If the mirror is the problem, looking closely at your photos you'll see that they're all very slightly back-focused. This will be most visible at longer distances and wider openings, where a misfocus can mean focus 50 feet behind where intended. On closeups the difference may only be a couple of mm and you might assume it's personal focus error. Almost every older SLR I've ever bought has developed this problem to some extent or another, and that's why there's an easy adjustment for it.
This is all with manual focus, but auto will be affected as well in many cases, depending on the camera. I don't know the F5 so I can't say.
If you lift the mirror up a bit with your finger you'll see the stop, and also that there's an adjustment mechanism to correct the error. The tiniest turn of the adjusting screw is more than enough to correct the error--it's very touchy! The basic strategy is to adjust the mirror so that a lens with known true infinity setting focuses on the ground glass spot on at infinity, using a very distant (a couple of miles) target.
I had an experience with an authorized Nikon service cleaning one of my MF lenses, and they adjusted it to focus beyond infinity because, they said, some cameras won't give the green dot until you have gone past focus and come back, and people were not believing that their cameras were focusing at infinity unless they saw the dot.
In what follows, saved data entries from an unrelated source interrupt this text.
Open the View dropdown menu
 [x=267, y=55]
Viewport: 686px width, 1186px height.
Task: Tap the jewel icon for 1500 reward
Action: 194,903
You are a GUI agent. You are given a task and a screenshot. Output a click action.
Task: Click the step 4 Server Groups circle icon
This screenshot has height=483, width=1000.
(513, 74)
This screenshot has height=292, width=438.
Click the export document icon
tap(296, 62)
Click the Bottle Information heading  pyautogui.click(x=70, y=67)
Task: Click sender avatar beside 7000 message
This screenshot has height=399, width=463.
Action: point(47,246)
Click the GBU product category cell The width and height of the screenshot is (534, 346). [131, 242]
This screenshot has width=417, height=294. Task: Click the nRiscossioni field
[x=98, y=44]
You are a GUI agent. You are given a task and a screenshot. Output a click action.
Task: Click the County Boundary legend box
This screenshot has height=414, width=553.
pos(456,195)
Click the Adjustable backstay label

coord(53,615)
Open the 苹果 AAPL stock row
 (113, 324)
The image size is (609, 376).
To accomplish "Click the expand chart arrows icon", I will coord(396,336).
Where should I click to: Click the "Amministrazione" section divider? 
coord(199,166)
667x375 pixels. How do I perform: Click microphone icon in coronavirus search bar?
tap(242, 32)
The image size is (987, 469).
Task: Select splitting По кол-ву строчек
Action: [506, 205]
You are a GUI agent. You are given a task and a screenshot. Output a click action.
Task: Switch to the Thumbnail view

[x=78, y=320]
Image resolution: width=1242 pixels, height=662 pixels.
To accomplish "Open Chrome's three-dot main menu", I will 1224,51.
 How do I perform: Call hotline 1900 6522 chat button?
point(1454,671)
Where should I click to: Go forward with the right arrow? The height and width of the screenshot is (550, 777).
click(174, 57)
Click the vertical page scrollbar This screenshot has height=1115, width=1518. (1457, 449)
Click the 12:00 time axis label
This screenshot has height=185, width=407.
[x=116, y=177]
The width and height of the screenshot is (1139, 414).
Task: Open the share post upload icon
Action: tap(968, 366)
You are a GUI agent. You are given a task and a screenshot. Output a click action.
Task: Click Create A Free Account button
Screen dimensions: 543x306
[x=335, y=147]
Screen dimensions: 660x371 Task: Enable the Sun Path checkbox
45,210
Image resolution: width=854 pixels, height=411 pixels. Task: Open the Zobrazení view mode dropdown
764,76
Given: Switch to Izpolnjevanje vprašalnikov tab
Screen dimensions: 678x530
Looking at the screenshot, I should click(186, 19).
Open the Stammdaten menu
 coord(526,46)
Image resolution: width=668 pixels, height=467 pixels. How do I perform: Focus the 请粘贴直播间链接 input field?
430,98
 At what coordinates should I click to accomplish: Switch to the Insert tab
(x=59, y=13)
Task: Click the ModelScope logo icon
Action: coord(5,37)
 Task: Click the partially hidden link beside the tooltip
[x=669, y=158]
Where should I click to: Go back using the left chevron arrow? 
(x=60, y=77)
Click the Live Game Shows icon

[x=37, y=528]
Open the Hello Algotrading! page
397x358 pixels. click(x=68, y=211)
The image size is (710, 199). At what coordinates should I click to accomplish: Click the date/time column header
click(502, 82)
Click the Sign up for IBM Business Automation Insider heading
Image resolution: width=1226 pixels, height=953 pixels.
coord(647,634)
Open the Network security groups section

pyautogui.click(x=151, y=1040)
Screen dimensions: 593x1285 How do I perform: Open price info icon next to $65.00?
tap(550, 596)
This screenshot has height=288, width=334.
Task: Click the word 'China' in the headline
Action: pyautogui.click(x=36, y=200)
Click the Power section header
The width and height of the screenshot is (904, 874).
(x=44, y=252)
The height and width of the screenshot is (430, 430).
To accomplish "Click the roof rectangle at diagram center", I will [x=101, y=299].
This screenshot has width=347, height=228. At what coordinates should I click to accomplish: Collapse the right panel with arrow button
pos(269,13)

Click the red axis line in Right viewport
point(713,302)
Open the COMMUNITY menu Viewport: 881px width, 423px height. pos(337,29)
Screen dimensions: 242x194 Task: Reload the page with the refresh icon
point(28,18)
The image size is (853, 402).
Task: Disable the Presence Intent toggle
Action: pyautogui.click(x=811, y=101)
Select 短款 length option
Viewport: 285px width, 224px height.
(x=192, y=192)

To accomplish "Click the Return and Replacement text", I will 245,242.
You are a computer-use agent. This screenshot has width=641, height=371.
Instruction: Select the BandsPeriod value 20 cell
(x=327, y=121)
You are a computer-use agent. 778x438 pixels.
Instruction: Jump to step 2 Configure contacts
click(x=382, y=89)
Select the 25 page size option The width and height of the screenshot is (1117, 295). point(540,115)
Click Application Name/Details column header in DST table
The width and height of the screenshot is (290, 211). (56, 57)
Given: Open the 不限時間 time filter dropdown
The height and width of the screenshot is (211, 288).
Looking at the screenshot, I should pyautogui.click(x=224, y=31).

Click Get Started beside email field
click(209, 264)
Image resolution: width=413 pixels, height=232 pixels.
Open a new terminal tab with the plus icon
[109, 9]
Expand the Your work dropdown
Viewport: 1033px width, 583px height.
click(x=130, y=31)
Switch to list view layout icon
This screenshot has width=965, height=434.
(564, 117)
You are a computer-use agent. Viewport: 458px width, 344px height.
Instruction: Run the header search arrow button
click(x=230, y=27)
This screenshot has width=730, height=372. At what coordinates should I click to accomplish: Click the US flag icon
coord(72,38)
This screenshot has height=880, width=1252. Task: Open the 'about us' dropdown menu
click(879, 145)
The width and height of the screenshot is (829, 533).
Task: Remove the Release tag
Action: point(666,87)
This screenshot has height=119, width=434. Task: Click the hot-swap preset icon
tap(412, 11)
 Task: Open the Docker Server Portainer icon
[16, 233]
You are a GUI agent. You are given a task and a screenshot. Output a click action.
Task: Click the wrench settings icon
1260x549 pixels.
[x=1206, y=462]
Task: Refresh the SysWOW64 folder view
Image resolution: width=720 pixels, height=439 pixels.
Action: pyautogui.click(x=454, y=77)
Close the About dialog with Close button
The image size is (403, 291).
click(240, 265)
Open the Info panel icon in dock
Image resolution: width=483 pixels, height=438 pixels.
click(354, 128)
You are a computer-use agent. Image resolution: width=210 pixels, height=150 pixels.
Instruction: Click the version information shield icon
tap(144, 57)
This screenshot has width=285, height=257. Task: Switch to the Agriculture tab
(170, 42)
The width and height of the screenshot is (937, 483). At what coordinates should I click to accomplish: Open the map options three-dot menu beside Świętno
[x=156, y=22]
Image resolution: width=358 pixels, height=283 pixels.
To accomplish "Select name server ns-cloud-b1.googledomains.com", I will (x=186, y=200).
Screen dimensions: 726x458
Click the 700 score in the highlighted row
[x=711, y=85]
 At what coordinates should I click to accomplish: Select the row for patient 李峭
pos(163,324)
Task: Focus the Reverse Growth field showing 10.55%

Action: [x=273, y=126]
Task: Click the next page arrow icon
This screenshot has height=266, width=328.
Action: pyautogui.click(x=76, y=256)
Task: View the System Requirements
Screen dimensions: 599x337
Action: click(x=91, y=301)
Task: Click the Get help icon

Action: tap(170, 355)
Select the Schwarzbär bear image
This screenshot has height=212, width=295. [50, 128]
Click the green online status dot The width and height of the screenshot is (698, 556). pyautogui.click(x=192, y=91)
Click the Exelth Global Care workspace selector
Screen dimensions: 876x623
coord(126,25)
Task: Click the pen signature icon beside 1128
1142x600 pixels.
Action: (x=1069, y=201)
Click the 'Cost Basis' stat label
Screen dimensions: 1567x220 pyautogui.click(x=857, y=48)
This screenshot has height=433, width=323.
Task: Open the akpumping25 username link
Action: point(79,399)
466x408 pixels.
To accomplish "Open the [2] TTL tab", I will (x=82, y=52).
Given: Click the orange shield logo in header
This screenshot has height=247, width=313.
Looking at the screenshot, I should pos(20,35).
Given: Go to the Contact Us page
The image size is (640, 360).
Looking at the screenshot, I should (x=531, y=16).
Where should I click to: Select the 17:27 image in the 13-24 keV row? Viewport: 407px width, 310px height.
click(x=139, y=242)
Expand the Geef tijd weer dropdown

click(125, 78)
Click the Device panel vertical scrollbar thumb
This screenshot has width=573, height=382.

They said this was according to a Nikon service directive, not their idea. When I complained that I couldn't scale focus anymore, they set it back, so be warned that you need to use a lens in its original state, with confirmed infinity at infinity. Some people have argued with me about this coming from Nikon, but I'm just telling you what this very-respected Nikon service center told me, so don't take it up with me.